Cerca de 100 opositores foram detidos nesta terça-feira (6) no centro de Moscou quando protestavam contra fraudes nas eleições parlamentares do domingo que favoreceram o partido governista Rússia Unida, liderado pelo primeiro-ministro, Vladimir Putin.
“Não me lembrava de nada igual.

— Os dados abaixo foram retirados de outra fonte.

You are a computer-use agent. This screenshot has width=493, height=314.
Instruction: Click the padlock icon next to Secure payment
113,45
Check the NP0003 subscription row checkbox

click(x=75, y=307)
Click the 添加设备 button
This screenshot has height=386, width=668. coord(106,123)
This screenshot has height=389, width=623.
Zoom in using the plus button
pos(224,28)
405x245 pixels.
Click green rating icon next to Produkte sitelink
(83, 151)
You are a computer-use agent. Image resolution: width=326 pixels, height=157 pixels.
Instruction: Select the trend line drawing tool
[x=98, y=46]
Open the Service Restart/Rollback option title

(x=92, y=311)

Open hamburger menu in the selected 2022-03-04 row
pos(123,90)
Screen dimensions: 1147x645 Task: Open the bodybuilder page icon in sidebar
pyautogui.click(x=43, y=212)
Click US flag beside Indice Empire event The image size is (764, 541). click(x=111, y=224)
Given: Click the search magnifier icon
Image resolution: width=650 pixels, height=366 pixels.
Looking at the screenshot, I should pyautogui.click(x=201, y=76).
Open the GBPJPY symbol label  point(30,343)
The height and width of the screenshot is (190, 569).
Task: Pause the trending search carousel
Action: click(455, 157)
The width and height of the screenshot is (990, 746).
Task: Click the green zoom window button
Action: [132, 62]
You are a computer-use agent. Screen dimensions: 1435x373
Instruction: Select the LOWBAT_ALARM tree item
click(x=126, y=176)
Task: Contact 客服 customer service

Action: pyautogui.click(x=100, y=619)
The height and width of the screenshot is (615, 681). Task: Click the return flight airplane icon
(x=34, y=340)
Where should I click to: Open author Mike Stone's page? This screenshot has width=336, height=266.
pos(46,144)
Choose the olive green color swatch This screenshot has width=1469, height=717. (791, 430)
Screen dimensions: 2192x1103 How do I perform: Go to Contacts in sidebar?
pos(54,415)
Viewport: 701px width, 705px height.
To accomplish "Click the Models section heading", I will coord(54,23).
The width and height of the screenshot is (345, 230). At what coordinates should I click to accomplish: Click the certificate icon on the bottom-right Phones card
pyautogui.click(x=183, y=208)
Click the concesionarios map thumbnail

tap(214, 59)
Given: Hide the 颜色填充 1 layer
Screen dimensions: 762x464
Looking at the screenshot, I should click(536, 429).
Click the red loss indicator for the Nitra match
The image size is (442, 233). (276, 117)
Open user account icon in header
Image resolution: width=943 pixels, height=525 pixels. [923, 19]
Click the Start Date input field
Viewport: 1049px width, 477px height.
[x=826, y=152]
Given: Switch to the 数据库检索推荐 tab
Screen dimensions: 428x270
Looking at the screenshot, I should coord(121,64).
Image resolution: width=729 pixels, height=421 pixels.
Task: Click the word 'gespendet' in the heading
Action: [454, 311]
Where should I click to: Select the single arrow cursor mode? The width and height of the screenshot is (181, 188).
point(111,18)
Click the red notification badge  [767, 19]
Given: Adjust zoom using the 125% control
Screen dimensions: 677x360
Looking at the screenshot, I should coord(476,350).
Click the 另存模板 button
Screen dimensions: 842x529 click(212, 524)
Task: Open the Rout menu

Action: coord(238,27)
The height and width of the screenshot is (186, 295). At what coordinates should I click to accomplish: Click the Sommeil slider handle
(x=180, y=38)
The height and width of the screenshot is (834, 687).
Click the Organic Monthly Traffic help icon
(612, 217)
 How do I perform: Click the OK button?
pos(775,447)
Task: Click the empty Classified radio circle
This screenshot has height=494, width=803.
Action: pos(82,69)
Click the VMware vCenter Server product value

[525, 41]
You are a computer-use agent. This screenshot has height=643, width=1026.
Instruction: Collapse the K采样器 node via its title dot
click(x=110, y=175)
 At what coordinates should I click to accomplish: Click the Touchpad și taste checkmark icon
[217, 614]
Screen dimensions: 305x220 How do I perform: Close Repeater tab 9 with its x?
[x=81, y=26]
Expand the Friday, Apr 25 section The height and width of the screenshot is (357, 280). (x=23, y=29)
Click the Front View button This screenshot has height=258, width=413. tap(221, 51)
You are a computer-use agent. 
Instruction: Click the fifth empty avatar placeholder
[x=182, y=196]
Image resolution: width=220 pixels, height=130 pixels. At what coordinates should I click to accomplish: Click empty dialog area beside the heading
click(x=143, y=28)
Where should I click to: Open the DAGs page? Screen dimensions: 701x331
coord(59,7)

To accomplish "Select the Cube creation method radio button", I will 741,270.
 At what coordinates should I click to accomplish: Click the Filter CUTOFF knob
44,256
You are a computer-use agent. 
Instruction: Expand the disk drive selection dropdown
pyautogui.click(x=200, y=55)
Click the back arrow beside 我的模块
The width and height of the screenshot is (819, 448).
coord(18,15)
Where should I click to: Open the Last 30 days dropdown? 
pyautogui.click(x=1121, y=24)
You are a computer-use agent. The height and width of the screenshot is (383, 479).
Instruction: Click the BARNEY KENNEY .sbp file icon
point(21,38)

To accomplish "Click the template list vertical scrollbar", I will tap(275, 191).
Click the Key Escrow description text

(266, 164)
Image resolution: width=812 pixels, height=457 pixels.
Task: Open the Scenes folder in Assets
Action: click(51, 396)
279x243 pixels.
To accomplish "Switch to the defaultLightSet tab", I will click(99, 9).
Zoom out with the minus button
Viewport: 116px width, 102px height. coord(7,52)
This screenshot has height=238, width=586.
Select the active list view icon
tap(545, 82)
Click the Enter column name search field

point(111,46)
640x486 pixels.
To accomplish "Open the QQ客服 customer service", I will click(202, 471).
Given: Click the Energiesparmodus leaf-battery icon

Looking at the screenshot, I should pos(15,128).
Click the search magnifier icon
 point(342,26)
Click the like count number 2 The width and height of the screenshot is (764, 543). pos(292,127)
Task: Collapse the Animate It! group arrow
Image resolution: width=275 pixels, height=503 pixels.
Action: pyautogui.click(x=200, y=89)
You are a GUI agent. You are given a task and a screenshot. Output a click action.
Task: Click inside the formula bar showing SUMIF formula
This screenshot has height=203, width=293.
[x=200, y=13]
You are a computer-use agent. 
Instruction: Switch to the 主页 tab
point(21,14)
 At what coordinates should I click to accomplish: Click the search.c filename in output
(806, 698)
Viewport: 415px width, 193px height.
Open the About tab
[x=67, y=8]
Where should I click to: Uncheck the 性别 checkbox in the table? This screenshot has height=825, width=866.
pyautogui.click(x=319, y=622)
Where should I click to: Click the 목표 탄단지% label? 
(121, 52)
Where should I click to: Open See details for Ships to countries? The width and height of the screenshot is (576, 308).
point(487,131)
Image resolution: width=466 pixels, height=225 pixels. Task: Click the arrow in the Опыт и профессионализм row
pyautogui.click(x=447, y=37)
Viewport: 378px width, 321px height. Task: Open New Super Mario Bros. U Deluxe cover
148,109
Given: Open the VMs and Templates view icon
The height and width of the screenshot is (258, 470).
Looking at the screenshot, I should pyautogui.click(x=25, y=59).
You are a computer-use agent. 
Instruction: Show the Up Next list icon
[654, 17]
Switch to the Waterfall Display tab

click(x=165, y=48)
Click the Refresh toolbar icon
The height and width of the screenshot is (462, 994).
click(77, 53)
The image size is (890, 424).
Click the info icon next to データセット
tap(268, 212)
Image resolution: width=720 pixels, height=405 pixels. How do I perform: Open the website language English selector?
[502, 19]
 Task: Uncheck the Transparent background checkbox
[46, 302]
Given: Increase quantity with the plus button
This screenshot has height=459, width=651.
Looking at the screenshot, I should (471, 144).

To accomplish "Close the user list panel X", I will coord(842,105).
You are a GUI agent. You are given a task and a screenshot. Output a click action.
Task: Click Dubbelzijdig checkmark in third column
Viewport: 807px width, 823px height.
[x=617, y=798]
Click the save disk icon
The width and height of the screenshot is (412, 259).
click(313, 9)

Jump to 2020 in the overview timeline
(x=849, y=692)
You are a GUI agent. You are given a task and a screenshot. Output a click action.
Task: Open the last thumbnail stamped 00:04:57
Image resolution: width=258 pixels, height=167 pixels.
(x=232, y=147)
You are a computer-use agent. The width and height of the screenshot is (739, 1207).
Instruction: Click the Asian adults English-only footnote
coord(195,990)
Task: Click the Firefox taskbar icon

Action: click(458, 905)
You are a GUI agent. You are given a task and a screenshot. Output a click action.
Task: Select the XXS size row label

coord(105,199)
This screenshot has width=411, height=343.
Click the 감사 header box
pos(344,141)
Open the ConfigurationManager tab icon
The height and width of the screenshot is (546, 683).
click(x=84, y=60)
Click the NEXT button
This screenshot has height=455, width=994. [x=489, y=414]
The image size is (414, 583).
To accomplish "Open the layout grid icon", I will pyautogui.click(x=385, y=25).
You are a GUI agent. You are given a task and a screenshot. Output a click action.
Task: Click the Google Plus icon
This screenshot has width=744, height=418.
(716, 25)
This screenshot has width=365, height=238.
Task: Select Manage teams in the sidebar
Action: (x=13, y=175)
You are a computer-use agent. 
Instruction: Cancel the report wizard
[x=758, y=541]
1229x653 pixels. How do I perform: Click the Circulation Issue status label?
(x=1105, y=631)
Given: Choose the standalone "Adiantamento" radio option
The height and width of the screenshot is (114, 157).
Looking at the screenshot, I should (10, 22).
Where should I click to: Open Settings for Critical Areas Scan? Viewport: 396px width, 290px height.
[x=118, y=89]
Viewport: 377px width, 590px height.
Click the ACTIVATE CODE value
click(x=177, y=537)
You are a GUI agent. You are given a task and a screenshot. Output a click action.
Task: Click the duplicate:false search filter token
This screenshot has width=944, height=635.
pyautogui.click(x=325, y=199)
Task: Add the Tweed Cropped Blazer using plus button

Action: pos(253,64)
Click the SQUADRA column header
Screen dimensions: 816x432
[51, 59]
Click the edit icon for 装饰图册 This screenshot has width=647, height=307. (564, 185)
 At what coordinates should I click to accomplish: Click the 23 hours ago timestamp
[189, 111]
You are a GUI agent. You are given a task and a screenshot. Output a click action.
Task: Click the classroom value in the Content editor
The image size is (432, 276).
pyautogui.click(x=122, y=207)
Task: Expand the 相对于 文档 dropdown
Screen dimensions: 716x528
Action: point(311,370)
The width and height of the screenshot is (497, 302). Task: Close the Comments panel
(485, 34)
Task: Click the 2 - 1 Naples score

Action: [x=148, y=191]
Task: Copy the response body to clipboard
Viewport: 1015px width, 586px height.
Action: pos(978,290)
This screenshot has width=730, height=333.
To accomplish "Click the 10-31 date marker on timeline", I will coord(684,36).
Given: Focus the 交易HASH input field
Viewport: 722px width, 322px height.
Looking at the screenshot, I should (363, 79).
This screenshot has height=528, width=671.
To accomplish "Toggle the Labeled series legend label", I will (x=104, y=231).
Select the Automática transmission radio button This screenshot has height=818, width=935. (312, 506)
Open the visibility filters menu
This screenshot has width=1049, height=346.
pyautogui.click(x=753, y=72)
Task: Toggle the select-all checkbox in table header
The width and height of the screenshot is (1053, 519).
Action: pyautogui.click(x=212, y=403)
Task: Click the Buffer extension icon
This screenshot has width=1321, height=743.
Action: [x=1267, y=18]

Acabava de sair com minha filha do metrô quando me cercaram, me detiveram e me conduziram a um automóvel policial”, afirmou após ser preso o dirigente opositor Boris Nemtsov, antigo vice-primeiro-ministro, à agência “Interfax”.
Entre os detidos está o escritor Eduard Limonov, líder do movimento oposicionista “A Outra Rússia”, que convocou o protesto não autorizado, e Sergei Mitrokhin, líder do partido liberal Yabloko, o quinto partido mais votado nas legislativas.
Oleg Orlov, chefe da organização de direitos humanos Memorial, também foi preso e vários jornalistas, entre os quais o repórter do jornal “Kommersant”, foram supostamente agredidos pela polícia, segundo o jornal online “Gazeta.ru”.
Os detidos foram levados à força a ônibus que deixaram a praça com destino à delegacia, segundo as fontes, que citam testemunhas.
O Ministério do Interior reconheceu que introduziu tropas em Moscou e que estas permanecerão na cidade até o fim da semana, quando forem anunciados os resultados definitivos da votação, segundo disse ao “Gazeta.ru” o responsável de imprensa do ministério, Oleg Yelnikov.
“Rússia sem Putin”, cantam os manifestantes nas imediações da Praça Triumfalnaya da capital russa, local habitual de concentração da oposição não parlamentar, segundo o jornal online.
Assim, de pouco adiantou a polícia moscovita ter advertido nesta manhã que tomaria todas as medidas necessárias para impedir qualquer ação de protesto não autorizado na capital russa.
Os manifestantes também reivindicam nesta terça-feira a libertação das centenas de opositores detidos na véspera nas imediações das sedes da Comissão Eleitoral Central e do Serviço Federal de Segurança (FSB, antigo KGB) na Praça Lubianka.
Os organizadores utilizaram ativamente a rede social Facebook para convocar seus partidários a se manifestarem contra a fraude eleitoral.
Tanto a ONG Golos quanto a emissora de rádio “Eco de Moscou” e vários sites denunciaram milhares de irregularidades cometidas durante a votação.
Entre elas destacam-se a introdução de cédulas nas urnas e a fraude que consiste em levar dezenas de pessoas de ônibus por diferentes colégios eleitorais para que votem repetidamente pelo partido governista.
O presidente russo, Dmitri Medvedev, negou nesta terça-feira que as denúncias de irregularidades divulgadas em vídeo por diversos sites possam ser utilizadas como “prova evidente” de fraude nas eleições.
O Rússia Unida, que obteve menos de 50% dos votos, conseguiu a maioria absoluta na Câmara Baixa, mas com 77 cadeiras a menos do que há quatro anos.